For best performance, NUMAs like the Cell require data to be pulled by individual SPEs. On the other hand, accelerator card-based NUMAs typically respond better to the pushing of data on to remote processing elements by the host processor.
For a developer using Sieve, these issues disappear. The Sieve language extensions are entirely hardware independent, and architectural issues are handled transparently by the Sieve runtime. This means application code developed via Sieve is portable across the range of architectures that support a Sieve runtime.
As the number of cores available in a standard PC steadily rises, and with massively parallel architectures on the horizon, developers can’t afford to customize an application for every new configuration of cores. Sieve is one step ahead in solving the scalability problem.
A Sieve program compiled for a given processor doesn’t even need to be recompiled to run on another processor from the same family (with a different number of cores).

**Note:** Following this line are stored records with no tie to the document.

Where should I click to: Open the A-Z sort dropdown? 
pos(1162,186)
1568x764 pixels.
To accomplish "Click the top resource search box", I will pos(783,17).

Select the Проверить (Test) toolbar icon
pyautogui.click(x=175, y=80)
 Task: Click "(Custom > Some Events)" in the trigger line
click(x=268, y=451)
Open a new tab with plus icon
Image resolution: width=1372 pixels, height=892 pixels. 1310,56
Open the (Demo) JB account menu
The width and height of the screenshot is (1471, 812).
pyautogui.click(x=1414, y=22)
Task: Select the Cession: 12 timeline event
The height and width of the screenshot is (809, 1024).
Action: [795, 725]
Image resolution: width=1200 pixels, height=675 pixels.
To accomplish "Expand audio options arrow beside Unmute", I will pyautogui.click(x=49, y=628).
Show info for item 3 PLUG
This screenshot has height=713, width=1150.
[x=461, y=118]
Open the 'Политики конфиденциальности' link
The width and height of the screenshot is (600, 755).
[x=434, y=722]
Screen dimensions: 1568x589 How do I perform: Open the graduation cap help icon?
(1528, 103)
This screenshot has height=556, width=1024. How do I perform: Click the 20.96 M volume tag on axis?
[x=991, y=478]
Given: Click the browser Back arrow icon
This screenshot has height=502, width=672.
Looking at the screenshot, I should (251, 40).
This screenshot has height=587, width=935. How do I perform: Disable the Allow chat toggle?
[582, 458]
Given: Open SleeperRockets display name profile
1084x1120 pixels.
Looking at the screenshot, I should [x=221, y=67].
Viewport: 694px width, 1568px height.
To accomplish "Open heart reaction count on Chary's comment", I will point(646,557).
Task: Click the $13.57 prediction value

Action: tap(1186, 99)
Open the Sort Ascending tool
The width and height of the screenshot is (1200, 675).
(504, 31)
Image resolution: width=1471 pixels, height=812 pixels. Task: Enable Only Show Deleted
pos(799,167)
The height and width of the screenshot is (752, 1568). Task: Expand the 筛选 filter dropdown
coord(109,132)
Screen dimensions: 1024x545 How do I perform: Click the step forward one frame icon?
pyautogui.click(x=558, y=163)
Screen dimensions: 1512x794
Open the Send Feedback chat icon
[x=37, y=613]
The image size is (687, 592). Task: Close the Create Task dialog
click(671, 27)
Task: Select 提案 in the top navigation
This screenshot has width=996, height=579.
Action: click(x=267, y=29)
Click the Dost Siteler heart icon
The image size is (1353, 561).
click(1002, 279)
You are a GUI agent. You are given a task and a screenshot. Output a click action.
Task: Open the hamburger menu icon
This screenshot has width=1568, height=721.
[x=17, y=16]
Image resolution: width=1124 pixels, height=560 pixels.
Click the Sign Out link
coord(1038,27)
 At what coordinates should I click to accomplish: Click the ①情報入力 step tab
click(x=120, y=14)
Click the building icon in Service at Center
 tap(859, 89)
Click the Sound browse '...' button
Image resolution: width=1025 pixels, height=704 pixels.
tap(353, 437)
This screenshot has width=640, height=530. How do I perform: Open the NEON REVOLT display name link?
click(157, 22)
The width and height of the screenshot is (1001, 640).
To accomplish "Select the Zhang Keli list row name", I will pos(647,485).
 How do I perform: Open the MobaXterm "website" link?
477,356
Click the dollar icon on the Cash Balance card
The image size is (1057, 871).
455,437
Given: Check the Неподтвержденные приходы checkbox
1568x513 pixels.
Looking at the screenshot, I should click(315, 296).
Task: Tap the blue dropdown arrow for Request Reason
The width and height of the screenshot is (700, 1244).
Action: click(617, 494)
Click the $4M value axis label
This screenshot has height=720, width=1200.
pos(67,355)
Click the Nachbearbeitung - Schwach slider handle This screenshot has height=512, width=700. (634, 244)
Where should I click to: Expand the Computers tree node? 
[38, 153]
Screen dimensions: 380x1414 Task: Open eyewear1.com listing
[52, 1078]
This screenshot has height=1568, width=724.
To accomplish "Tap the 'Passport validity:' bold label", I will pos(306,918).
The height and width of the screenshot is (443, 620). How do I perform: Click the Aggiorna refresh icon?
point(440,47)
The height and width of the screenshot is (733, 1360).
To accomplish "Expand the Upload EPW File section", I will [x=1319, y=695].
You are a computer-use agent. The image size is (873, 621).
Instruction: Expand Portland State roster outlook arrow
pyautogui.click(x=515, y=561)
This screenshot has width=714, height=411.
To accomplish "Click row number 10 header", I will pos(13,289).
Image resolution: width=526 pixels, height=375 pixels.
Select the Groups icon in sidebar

This is achieved by avoiding, in the language, explicit references to the number or type of cores in the underlying architecture.
Deadlocks, race conditions, and non-determinism are well-known enemies to developers of concurrent software. A key feature of the Sieve design is determinism. A C++ program, annotated with Sieve blocks, runs the same on multiple cores as it would on a single core. The “sieved” part of an application therefore doesn’t suffer from such problems and can be developed, tested, and debugged on a single-core machine while reaping the benefits when deployed on a multicore architecture.
While we’ve seen lots of success speeding up algorithms on a variety of parallel systems, we’ve also found that “going parallel” is generally unpredictable. Whether or not code will run faster, and how great the speedup will be, is governed by several interacting phenomena, including memory bandwidth, cache, and DMA scheduling.
Deciding when to parallelize is also an issue. Users may see only a small performance increase (perhaps even some performance degradation) if parallelism is requested at too fine a level of granularity. Our multicore profiling toolkit can help here, illustrating where parallelism is working well, and where it is not.
A particularly interesting issue arises on shared-memory machines, where multiple cores simultaneously work on distinct data. This can result in strange cache performance, sometimes resulting in a lesser speedup than anticipated due to an increase in cache misses. However, it often drastically improves performance due to an boost in cache hits. On a dual-core machine, one doesn’t expect to get more than a twofold speedup.
Yet for certain kinds of problems (e.g., image convolution), we’ve seen performance increase by a factor greater than the number of cores. Profiling reveals that, by happy coincidence, the multiple cores are using shared cache extremely effectively. One of CodePlay’s aims is to further develop the Sieve system to deliberately exploit this kind of caching behavior.